Gallery: Long-term Smart ForTwo

Smart ForTwo Cabrio Passion CDI (© Image © MR)

Where have we been?
We've been using the Smart like a regular car as far as possible. For one thing I don't live in a city but my 12 mile commute across country seems like a reasonable task for this little car.

Hey, in theory an electric Smart should have the range to take me to and from the office, though that model won't be available to the general public for a while yet.

There's also been a 70 mile trip around the M25 to Gatwick, followed by a run home via Pall Mall in the centre of London for a meeting at the RAC Club. In two days the car had covered pretty well every type of road and traffic.

And, as promised last month, we have used the Smart to transport bikes. Not just mine, but Dan's on a separate occasion to do something much more serious....

Smart ForTwo Cabrio Passion CDI (© Image © MR)

What has impressed?
Before we get on the bikes, let's cover the roof on this Smart convertible. To gain the full open-air effect the roof has to be powered back and the frames above the doors removed.

With the very best intentions this will happen only once per owner. It's simply too tiresome to get out, unclip the frames (easy enough) and store them in the special compartment in the boot lid.

But don't take that as too much of a criticism. The obverse of this is the sheer simplicity with which the electric section of the fabric roof folds back. It's so convenient and so draft free I use it far more often than I would a folding steel roof.

The Smart looks rather good in fresh-air mode with the bikes on too. The sturdily engineered aluminium rack is dead easy to locate and bolt in place and the bikes are held solidly.

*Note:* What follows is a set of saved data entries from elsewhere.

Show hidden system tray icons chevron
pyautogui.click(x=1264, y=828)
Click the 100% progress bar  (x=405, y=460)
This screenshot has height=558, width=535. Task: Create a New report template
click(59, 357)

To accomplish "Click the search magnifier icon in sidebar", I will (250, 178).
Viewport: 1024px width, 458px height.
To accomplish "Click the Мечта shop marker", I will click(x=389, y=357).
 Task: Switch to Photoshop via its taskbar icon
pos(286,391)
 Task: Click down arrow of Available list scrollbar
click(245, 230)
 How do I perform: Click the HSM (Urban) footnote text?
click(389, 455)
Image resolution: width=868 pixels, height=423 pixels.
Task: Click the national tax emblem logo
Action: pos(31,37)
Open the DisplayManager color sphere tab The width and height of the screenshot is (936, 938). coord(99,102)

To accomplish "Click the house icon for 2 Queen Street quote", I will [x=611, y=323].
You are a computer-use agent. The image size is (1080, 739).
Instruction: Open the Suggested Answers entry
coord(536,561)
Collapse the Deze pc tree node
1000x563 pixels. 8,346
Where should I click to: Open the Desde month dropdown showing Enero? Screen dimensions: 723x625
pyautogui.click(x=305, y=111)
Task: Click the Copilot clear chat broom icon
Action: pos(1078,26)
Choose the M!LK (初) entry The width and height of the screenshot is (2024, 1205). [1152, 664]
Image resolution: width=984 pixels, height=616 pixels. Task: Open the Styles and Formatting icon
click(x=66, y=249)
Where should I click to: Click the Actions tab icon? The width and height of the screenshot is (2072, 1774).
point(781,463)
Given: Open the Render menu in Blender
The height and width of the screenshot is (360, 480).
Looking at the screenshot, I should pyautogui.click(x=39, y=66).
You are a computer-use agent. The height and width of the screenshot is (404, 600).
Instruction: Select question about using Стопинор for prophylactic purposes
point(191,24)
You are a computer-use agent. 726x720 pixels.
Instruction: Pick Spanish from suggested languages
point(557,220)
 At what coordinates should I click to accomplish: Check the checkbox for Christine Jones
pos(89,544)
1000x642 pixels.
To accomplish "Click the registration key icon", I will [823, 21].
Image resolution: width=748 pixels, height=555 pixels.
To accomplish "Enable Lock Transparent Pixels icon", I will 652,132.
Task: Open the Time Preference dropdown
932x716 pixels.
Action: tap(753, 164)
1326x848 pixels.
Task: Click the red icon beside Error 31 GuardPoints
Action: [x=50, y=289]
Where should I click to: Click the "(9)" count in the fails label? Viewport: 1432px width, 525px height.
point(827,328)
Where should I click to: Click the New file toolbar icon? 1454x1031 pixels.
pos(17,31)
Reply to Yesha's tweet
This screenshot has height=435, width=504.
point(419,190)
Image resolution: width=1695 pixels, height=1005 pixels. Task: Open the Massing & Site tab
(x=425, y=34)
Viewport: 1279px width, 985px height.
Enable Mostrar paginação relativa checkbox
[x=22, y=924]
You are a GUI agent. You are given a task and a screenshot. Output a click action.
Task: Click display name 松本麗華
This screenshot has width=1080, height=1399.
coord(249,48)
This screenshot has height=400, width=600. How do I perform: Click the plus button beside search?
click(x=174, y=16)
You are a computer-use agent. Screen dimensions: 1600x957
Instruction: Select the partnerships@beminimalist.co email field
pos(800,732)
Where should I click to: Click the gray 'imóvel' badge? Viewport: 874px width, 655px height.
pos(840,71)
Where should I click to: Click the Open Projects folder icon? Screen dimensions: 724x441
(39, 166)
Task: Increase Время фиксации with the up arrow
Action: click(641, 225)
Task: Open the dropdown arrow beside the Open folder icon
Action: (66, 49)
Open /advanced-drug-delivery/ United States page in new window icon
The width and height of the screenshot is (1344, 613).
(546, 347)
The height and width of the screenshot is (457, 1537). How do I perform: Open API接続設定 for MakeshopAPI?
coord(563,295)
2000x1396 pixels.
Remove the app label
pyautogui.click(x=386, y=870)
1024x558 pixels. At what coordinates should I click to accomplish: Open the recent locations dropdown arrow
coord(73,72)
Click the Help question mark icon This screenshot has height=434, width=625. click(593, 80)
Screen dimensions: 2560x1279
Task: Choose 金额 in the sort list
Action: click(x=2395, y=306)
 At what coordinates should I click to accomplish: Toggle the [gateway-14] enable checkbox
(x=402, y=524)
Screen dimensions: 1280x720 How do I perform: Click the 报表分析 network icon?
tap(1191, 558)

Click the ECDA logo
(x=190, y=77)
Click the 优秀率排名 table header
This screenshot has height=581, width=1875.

There are quite a lot of straps and clamps to deal with but I guess that's German engineering. My old Paddy Hopkirk bike rack just needs a couple of elastics attaching, but things have moved on.

Smart ForTwo Cabrio Passion CDI (© Image © MR)

The Smart goes racing
Dan writes: Nearby Aston Hill is famous for giving its name to a brand of sports cars that used to race up it back in the day. But I was going to be racing down it on my mountain bike.

Downhilling is, unsurprisingly, quite a macho, blokey sport. So it was no surprise my arrival at the car park was met with sniggers. But I got the last laugh, finding a teeny space nobody else could have used.

The rack is one of the best I've ever experienced too - fast, secure and very solid. The only problem is that the Smart is so narrow the bike sticks out either side by some margin.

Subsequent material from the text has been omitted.